BEIJING - Weary delegates to Korean nuclear crisis talks make fresh efforts on Monday to agree on a joint statement after weekend discussions left tempers frayed and the six parties no closer to a resolution.
The Beijing talks have been marked by unprecedented contact between Washington and Pyongyang, the main protagonists in a crisis now nearly three years old, creating a more positive atmosphere than at three previous inconclusive rounds.
But as the open-ended talks stretched into a seventh day, consensus even on basic principles still seemed elusive.
A Japanese delegate called the talks "frank and constructive" but also said they were marked by "fierce exchanges".
US chief negotiator Christopher Hill said the process was "lengthy and difficult".
The crux of the disagreement centres on timing, and whether North Korea should dismantle its nuclear facilities as a precondition to aid and security guarantees, as the United States wants, or whether the assurances should come first.
South Korean envoy Song Min-soon said the six parties -- the two Koreas, the United States, Japan, Russia and China -- had so far agreed after lengthy weekend discussions only to set up a framework for eventual de-nuclearisation of the Korean Peninsula.

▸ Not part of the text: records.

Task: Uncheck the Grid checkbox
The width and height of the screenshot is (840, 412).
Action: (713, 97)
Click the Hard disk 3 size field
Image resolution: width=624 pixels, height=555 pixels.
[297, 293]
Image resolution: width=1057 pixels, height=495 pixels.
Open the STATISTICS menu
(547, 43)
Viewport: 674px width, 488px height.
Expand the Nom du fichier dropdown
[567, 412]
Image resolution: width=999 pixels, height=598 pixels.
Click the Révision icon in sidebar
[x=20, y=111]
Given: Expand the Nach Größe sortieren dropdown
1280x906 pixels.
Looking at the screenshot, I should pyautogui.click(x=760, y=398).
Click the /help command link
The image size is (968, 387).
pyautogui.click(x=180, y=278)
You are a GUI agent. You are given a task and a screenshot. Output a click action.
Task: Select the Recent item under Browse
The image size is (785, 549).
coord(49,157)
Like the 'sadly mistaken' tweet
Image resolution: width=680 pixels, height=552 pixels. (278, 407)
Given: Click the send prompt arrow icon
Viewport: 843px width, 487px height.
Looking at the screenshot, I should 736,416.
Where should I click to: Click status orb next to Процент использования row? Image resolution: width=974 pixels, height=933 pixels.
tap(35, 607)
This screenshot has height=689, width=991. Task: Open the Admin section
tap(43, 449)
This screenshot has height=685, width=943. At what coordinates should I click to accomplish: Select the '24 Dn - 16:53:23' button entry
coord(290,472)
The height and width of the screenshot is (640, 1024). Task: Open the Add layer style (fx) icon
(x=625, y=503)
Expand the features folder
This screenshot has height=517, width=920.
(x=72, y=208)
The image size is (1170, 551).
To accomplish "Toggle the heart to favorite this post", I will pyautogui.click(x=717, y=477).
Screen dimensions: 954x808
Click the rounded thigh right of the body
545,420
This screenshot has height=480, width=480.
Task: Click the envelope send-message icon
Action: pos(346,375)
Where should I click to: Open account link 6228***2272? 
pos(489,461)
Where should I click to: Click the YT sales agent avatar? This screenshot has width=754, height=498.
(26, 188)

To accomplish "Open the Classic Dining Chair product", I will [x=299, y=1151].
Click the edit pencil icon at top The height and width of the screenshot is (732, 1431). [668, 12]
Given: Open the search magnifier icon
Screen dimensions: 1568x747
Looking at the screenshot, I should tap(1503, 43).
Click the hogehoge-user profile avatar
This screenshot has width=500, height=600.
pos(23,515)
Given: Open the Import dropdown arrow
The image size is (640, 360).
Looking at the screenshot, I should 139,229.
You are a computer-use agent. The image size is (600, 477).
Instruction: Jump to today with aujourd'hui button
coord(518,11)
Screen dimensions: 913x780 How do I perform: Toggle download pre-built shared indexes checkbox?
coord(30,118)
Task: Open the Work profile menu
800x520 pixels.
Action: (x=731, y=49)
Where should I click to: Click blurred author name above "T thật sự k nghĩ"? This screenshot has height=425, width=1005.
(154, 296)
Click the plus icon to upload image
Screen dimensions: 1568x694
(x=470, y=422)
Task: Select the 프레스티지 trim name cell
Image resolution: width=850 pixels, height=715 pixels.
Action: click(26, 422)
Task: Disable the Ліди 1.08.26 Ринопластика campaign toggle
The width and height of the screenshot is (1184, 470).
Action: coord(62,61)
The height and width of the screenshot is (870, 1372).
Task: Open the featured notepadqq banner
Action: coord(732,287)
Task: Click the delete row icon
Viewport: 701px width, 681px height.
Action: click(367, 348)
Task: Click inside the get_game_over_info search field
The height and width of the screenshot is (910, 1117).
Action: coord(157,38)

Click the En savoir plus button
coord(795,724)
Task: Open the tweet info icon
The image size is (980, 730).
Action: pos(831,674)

Deputies were consigned on Monday to another day of trying to reach agreement on a draft document, initially presented by China, which would mark a talks breakthrough. Past progress was measured by whether delegates could even agree to reconvene.
Also on Monday, US Deputy Secretary of State Robert Zoellick was due to take part in the first China-US strategic dialogue in Beijing.
Xinhua news agency said Zoellick met Chinese Premier Wen Jiabao on Sunday and discussed bilateral ties "and international issues of common concern".
China's draft calls on Pyongyang to abandon its "nuclear weapons programmes and related programmes" in return for the other five providing security, economic aid and improved ties, a diplomatic source close to the talks told Reuters.
It did not address who should move first or if the parties should move simultaneously, avoiding the crucial issue of timing.
Washington also demands verifiable destruction of North Korea's weapons programmes, which intelligence sources say have produced enough material for up to nine nuclear bombs, before it will provide security guarantees and aid for the poor, diplomatically isolated country.
The crisis erupted in 2002, when the United States accused North Korea of pursuing a covert weapons programme. The North responded by expelling UN nuclear inspectors.
The stakes rose in February, when Pyongyang announced it had nuclear weapons and demanded aid, assurances and diplomatic recognition from Washington in return for scrapping them.
Despite the lack of progress at the talks, the frequent one-on-one meetings on the sidelines between North Korean and American negotiators were a positive step and marked a change in policy from previous rounds that featured only brief exchanges.
At past rounds of talks North Korea's delegation called news conferences to denounce the United States. This time its foreign minister announced that Pyongyang would be willing to rejoin the nuclear Non-Proliferation Treaty if the standoff were resolved.
But he listed several conditions for the resolution, including removing US nuclear weapons from South Korea -- weapons Washington says it no longer keeps there.